EXERCISE PROMPT - Could you copy exactly the lines from the one containing "Screen dimensions: 981x847" through the last line of the records, leaving out every picture?

DATA UNDER STUDY -
= = = = = = =
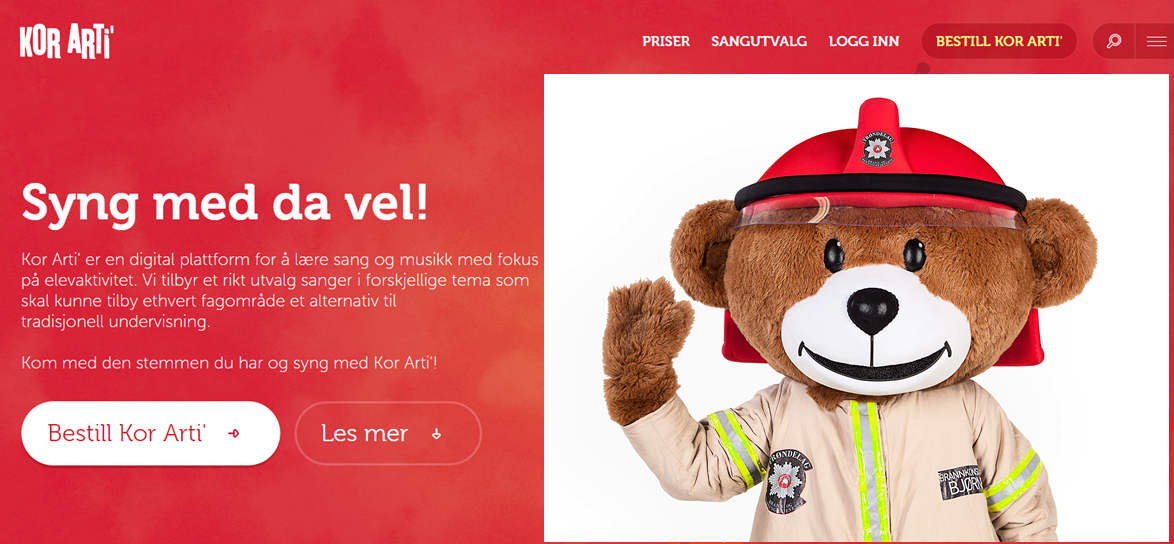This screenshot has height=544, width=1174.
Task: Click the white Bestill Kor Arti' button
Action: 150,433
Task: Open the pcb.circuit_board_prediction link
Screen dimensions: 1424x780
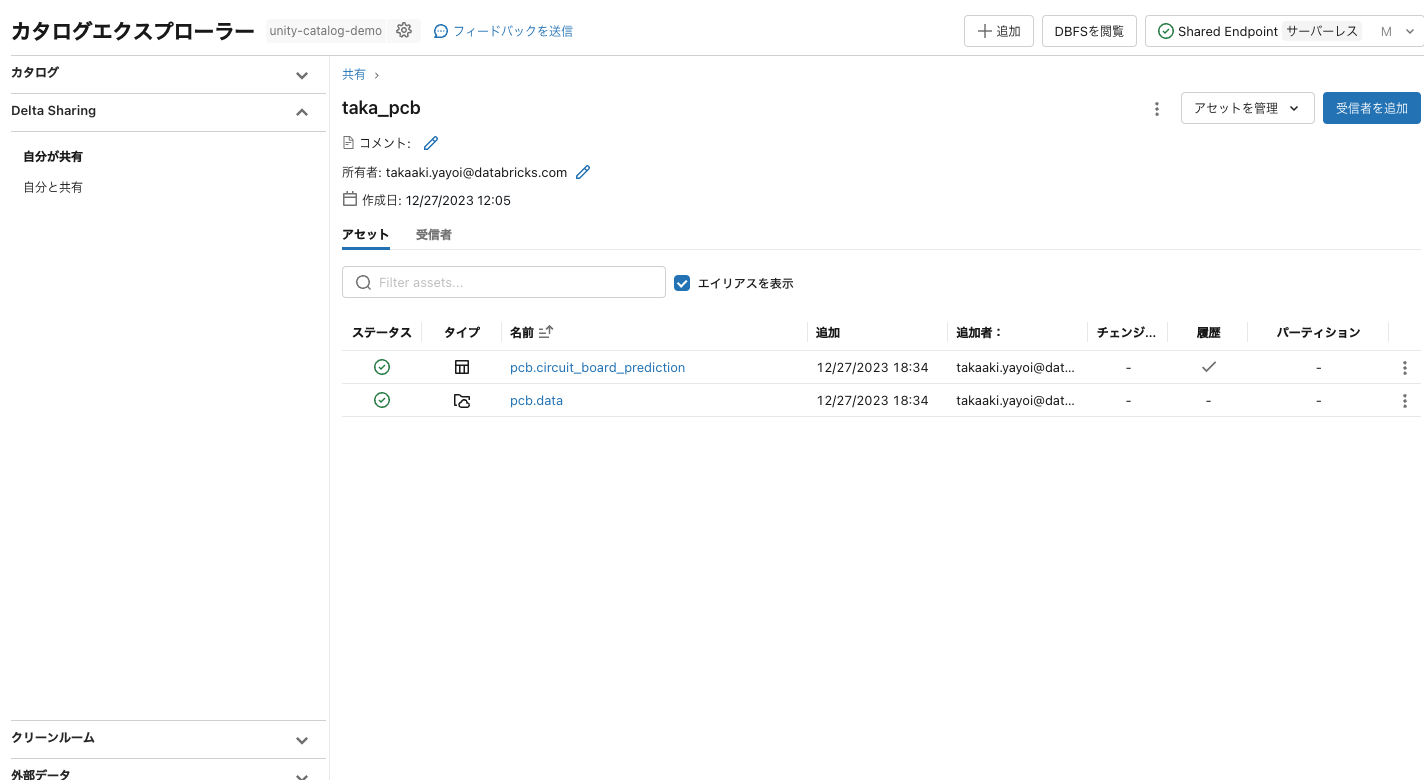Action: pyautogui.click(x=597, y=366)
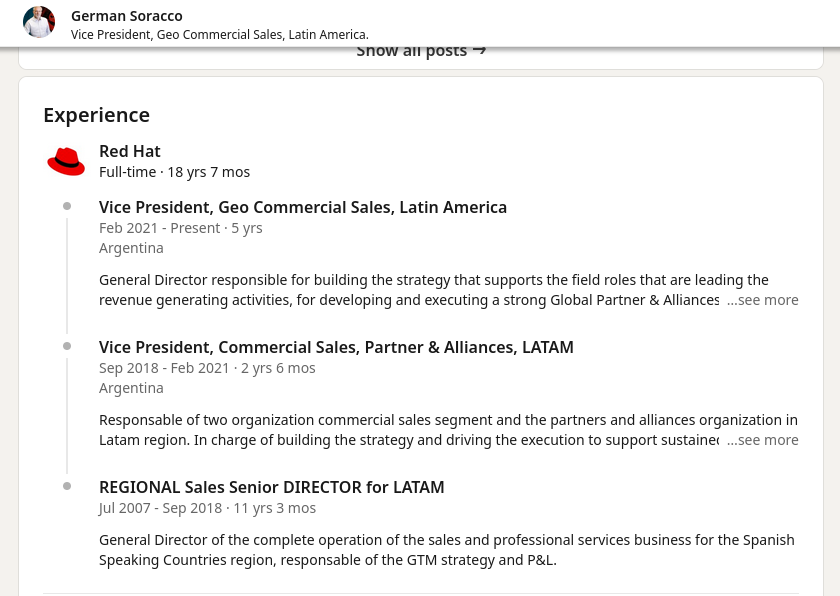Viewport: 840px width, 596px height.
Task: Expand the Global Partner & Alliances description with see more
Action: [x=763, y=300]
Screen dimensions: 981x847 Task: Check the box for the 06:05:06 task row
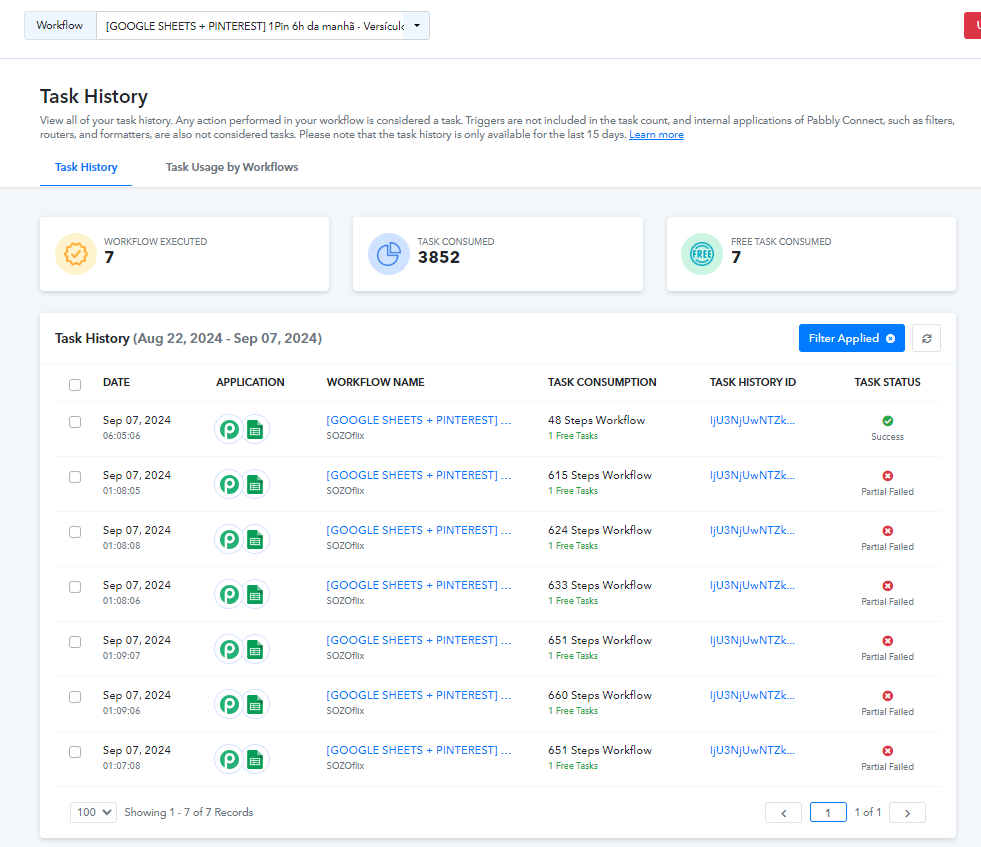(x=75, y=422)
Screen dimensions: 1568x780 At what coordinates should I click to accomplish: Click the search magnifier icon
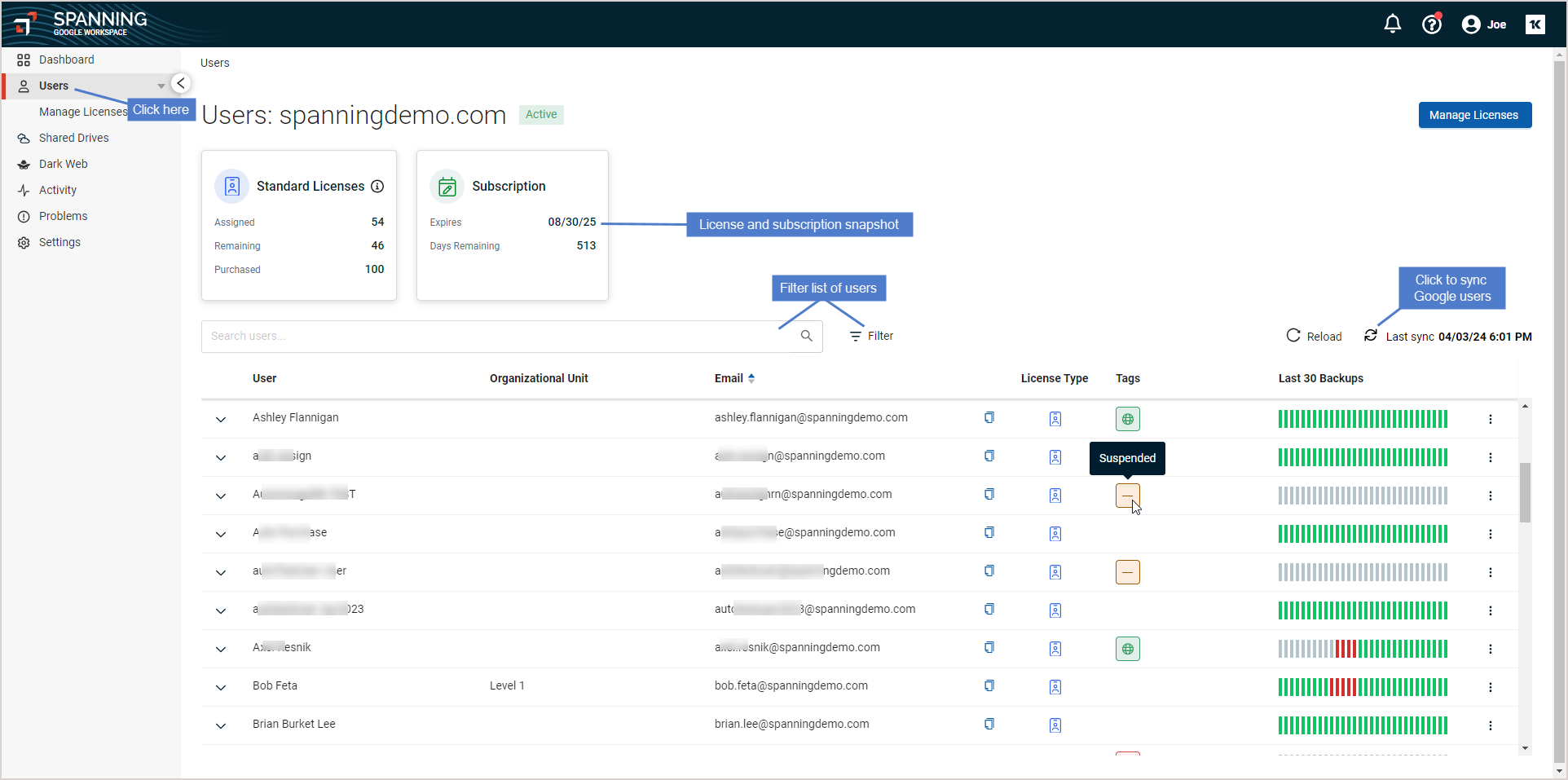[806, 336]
= = = = = = =
SOLUTION -
Screen dimensions: 981x847 Task: Check the box for the 06:05:06 task row
(x=75, y=422)
Screen dimensions: 1568x780 At what coordinates should I click to accomplish: Click the search magnifier icon
[806, 336]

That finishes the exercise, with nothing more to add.